The user will be prompted to choose the filters on connection to the instrument or when
trying to run the program.

• Light Intensity: Choose low, medium or high depending on the type of fluorophore in use

and its concentration. Default: Medium.

• Integration: This is the length of time during which fluorescent data is collected for each

well. This may need to be increased for weaker dyes or where there is a high level of
background fluorescence present in the chemistry. Increasing the integration time in the
latter case can improve the signal-to-noise ratio. The integration time can be changed from
250ms for weak dyes down to 50ms for stronger fluorophores (the default is set at 150ms).

• Plot Colour: The colour displayed will depend on the selected filter cartridge and will default

to the colour which was chosen for that particular filter during installation. Double-click to
bring up other options.

• Remove Read: As the name suggests.

• Add Read: If another dye read is to be added (up to four dye reads can be added per step),

click here and repeat the process choosing the filters appropriate to the second dye. The
reads will be tabbed at the top of the settings box allowing the user to easily navigate
between them.

Repeat this procedure, adding reads where appropriate. The temperature profile graph will depict
the read points in the assigned colour.

Separate reads appear as individual tabs in the settings box; simply click to view or
change the parameters.

Any stages assigned a read will be shown in red in the program file view and the read will be
represented on the thermal profile plot by a circle in the chosen plot colour.

3.4.3.6

Setting up a ramp read stage

The Add Ramp button allows setup of a dissociation (melt) curve stage whereby the temperature
is raised in small increments between a defined range of temperatures; typically from the primer
annealing temperature up to the system denaturation temperature of 95°C.
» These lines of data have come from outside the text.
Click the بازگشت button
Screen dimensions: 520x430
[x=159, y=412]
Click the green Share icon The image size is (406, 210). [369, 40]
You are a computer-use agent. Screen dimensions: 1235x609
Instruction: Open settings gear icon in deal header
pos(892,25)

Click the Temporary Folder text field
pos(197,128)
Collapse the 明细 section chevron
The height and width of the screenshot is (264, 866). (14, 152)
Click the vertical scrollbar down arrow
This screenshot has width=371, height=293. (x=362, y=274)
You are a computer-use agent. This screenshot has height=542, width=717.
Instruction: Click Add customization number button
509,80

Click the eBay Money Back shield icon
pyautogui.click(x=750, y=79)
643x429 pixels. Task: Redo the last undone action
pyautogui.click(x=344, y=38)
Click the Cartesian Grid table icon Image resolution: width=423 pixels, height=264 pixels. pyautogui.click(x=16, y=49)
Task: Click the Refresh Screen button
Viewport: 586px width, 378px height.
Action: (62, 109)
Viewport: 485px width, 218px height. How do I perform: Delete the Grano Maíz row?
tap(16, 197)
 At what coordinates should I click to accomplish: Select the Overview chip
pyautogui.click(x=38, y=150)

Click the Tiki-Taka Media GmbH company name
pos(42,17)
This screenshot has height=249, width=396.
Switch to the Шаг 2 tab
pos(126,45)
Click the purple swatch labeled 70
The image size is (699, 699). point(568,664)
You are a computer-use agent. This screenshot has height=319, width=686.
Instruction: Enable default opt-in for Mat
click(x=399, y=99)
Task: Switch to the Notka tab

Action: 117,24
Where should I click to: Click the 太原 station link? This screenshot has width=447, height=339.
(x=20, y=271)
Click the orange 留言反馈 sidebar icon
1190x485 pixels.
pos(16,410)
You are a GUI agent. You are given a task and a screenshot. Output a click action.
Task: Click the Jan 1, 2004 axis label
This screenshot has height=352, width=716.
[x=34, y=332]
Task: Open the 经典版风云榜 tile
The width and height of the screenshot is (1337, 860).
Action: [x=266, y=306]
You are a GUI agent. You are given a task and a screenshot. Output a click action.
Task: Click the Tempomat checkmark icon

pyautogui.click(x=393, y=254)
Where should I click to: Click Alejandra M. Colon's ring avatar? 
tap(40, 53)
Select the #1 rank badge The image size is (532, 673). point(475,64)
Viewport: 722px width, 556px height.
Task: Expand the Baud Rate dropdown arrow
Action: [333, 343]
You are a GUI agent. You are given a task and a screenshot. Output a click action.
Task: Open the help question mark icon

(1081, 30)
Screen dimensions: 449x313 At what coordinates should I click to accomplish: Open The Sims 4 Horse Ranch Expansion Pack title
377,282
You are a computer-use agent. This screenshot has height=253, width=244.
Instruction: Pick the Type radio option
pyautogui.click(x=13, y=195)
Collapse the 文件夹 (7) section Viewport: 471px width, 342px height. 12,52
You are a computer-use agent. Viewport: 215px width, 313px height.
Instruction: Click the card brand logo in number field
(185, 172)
By taking fluorescence readings at each temperature increment and then plotting a dissociation
curve, the point at which the dsDNA template melts into two strands can be identified. This
procedure is useful in product identification (the exact dissociation temperature is a characteristic
of the GC content, length etc.) and is commonly performed at the end of a PCR run where an
intercalating dye is used, for confirmation that the correct product has been amplified.